* **Goal of the exercise**:
Once the line with "411x265 pixels." is found in the entries below, repeat it and each following line exactly, up to and including the line with "Task: Click the 13-1.bmp file name label". Add no other lines.
Content starts
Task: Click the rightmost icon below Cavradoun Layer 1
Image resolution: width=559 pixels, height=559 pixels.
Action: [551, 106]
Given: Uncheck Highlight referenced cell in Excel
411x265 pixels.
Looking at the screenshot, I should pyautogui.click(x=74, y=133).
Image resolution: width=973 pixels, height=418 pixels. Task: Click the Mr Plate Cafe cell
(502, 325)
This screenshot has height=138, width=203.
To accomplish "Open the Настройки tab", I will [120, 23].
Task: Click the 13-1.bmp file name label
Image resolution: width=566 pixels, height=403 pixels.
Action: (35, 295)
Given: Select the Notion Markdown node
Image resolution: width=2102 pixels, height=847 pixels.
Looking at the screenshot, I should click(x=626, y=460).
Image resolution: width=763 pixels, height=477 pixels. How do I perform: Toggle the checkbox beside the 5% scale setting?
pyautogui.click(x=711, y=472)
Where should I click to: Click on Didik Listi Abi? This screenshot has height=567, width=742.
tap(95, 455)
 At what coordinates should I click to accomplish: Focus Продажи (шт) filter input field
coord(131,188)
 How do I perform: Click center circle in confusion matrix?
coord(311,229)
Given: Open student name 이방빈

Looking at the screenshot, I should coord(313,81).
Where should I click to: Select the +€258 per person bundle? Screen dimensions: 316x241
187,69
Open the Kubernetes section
Content ends
* **Response for this exercise**:
411x265 pixels.
Looking at the screenshot, I should pyautogui.click(x=74, y=133).
Image resolution: width=973 pixels, height=418 pixels. Task: Click the Mr Plate Cafe cell
(502, 325)
This screenshot has height=138, width=203.
To accomplish "Open the Настройки tab", I will [120, 23].
Task: Click the 13-1.bmp file name label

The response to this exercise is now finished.